▸ REQUIRED ACTION:
Reproduce each line of the entries that carries "agent".

** DATA RECORDS follows **

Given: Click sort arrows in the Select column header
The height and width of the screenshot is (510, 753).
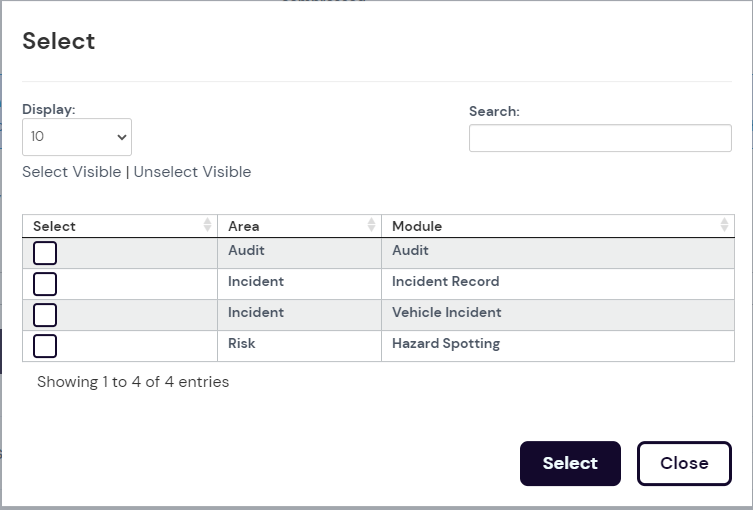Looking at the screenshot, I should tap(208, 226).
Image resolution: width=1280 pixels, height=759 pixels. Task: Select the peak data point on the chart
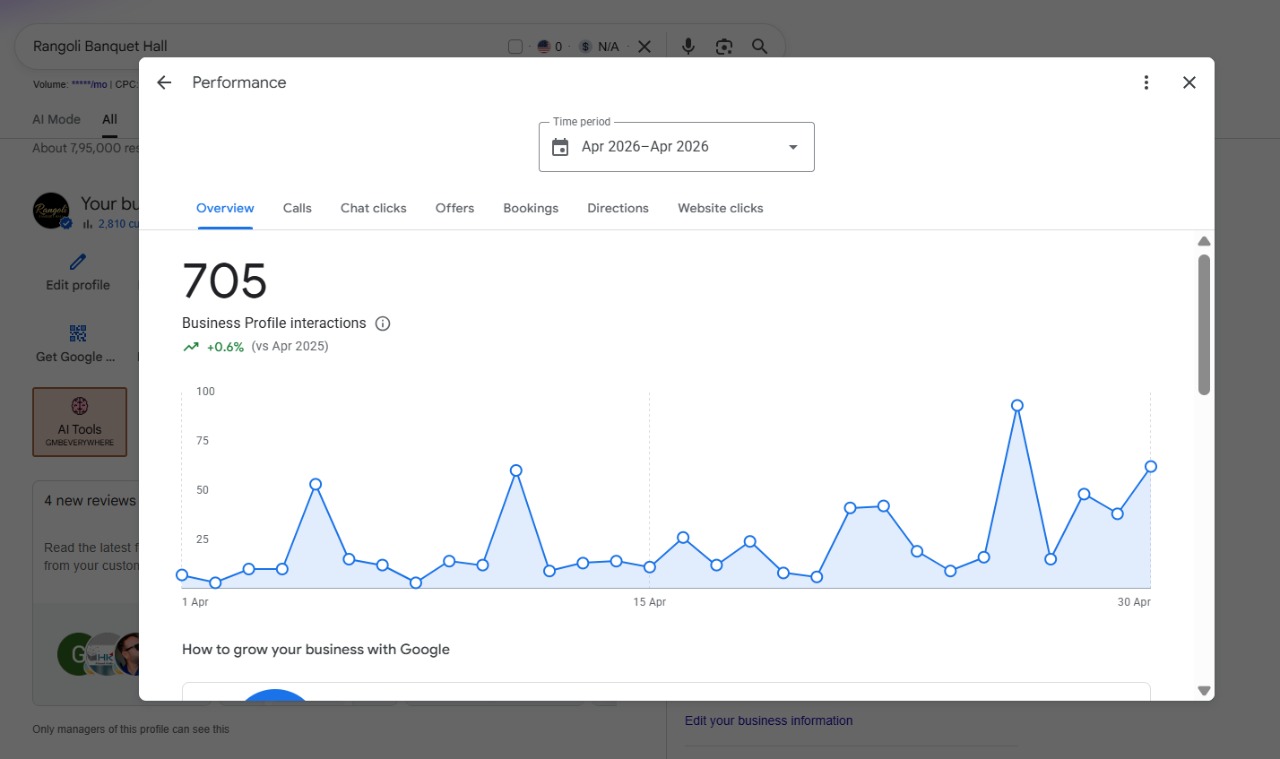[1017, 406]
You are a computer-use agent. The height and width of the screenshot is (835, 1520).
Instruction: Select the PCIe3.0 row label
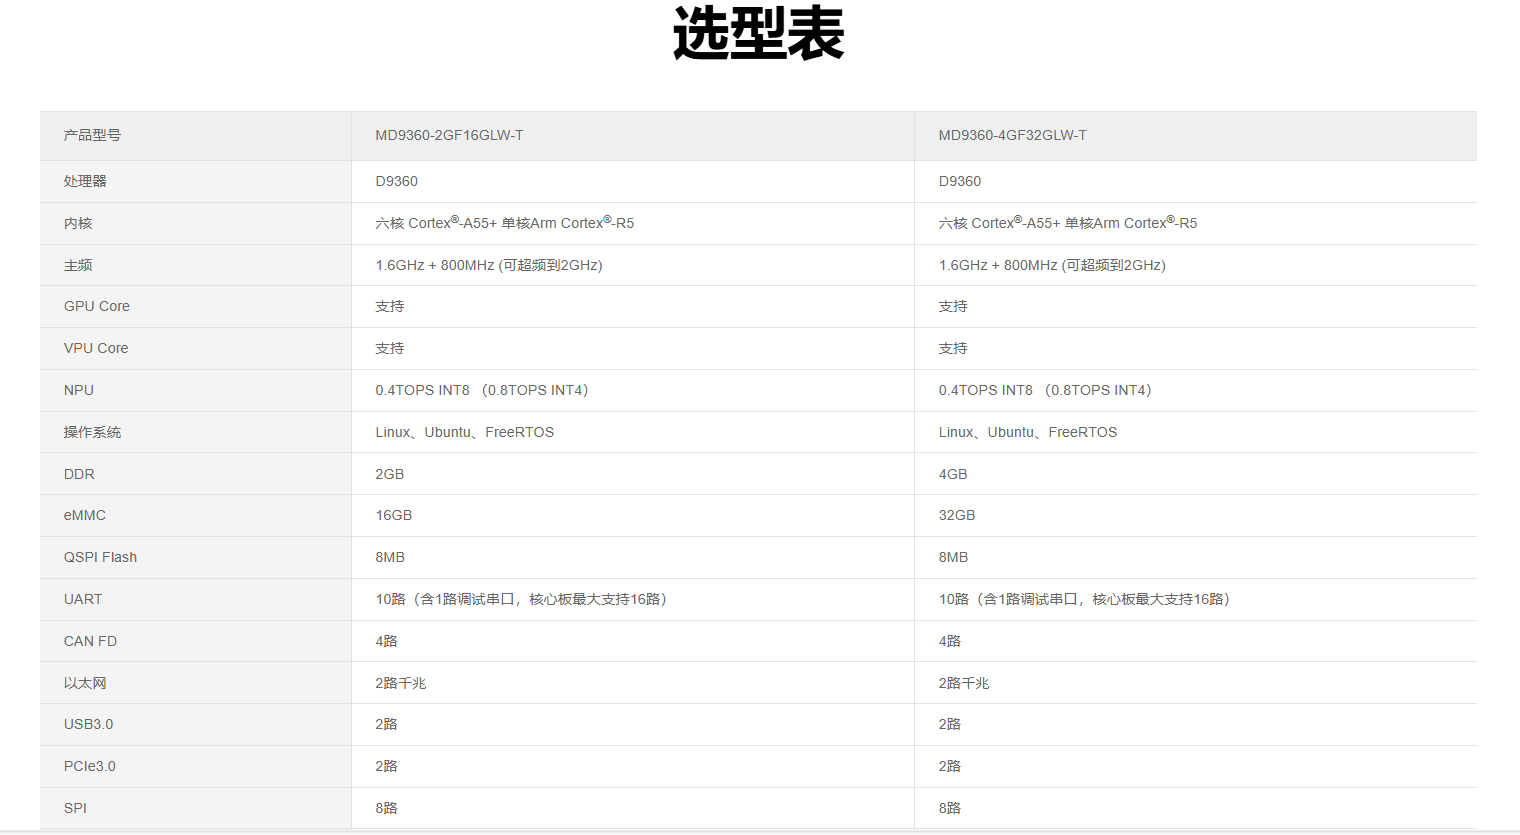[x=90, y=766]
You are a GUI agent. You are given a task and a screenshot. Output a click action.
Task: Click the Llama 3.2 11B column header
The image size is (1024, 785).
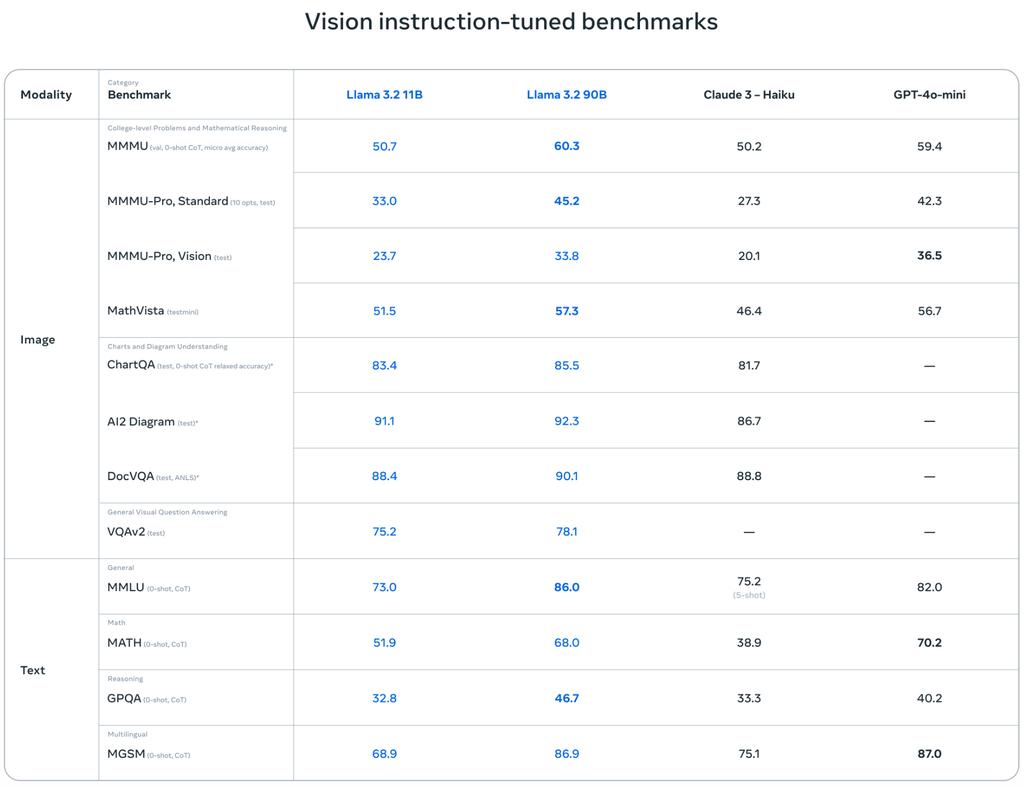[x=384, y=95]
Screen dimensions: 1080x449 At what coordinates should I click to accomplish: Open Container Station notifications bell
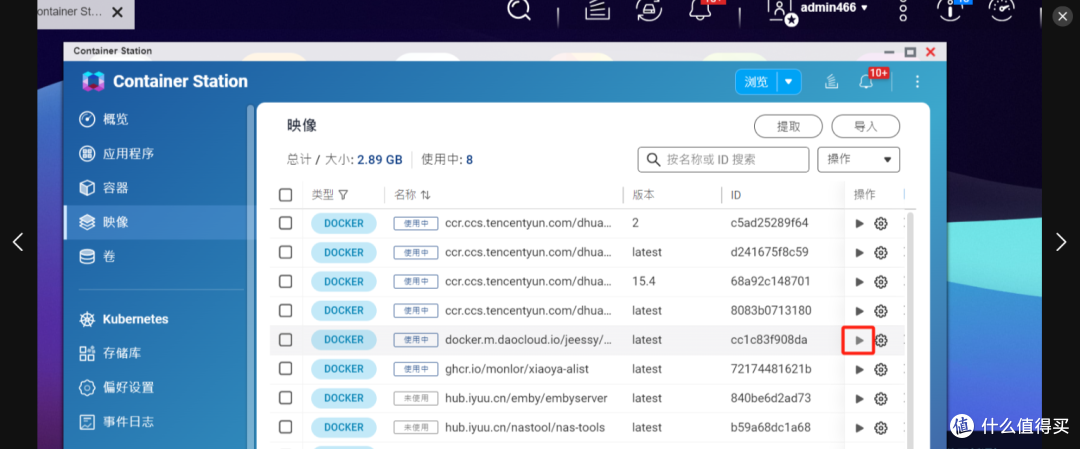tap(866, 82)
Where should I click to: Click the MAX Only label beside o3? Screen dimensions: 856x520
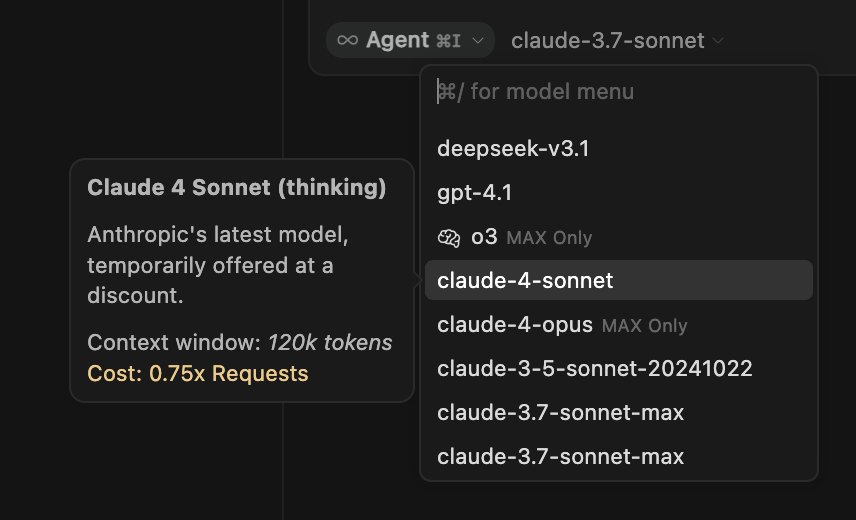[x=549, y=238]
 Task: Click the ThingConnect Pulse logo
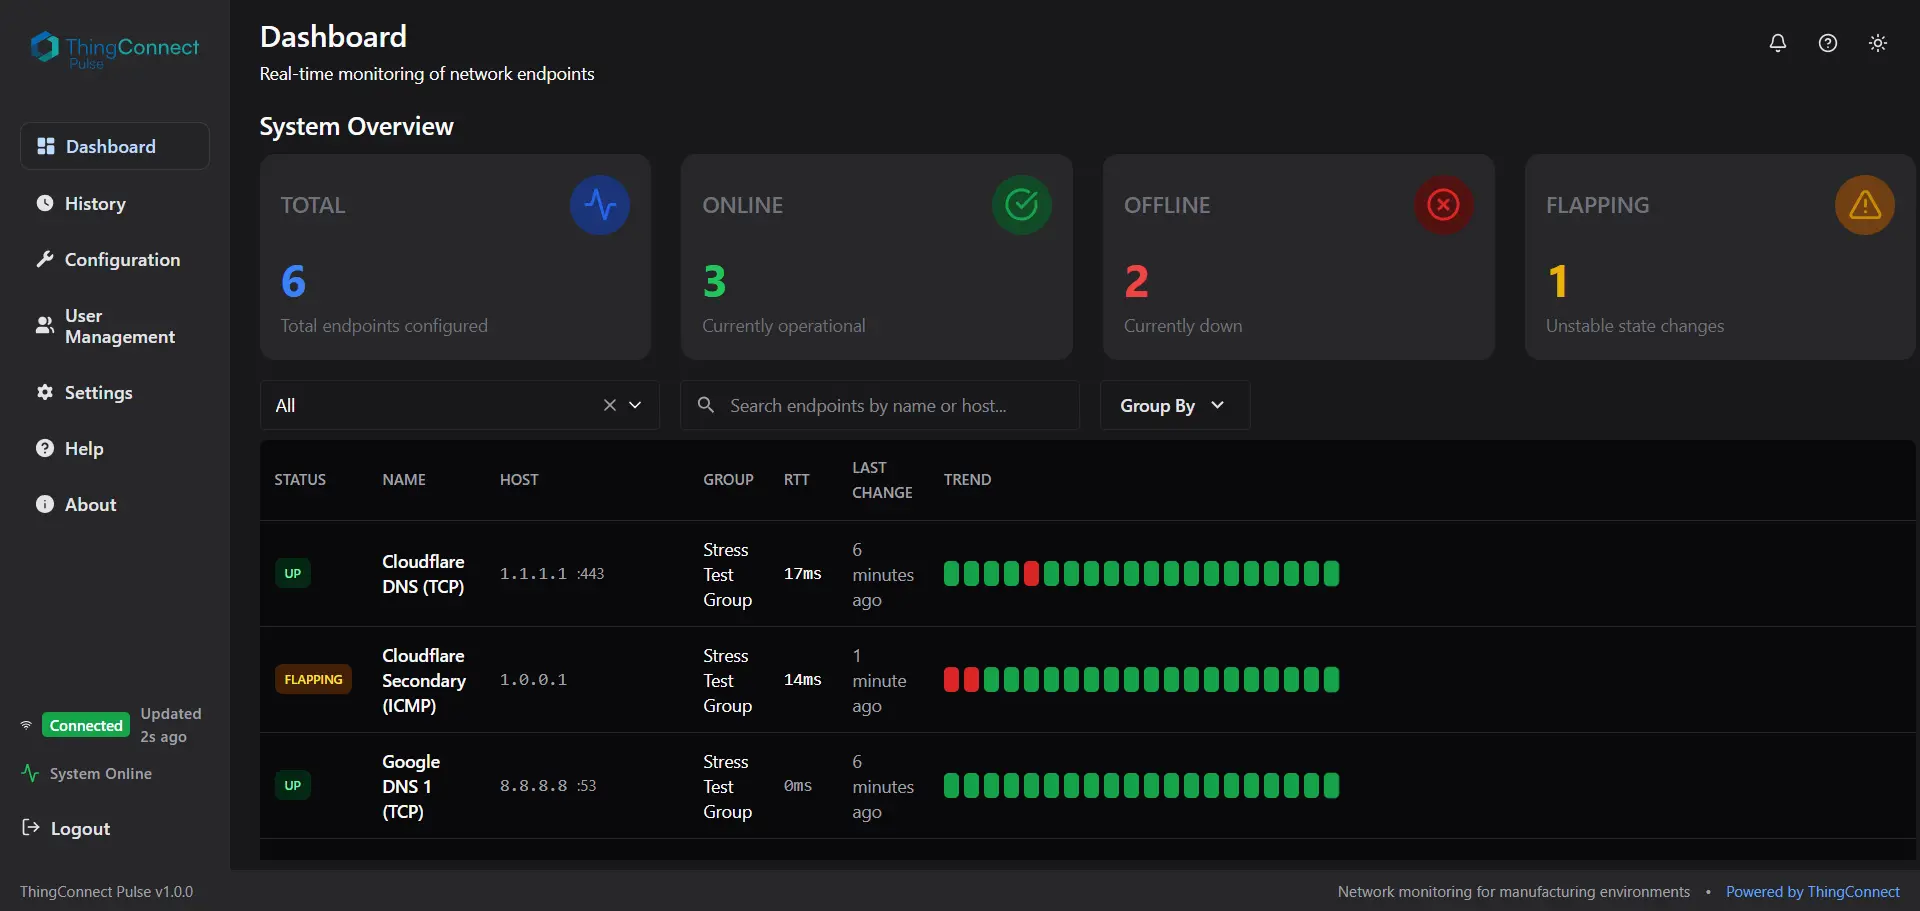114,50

** End of DATA RECORDS **

▸ EXERCISE OUTPUT:
You are a computer-use agent. The height and width of the screenshot is (835, 1520).
You are a GUI agent. You are given a task and a screenshot. Output a click action.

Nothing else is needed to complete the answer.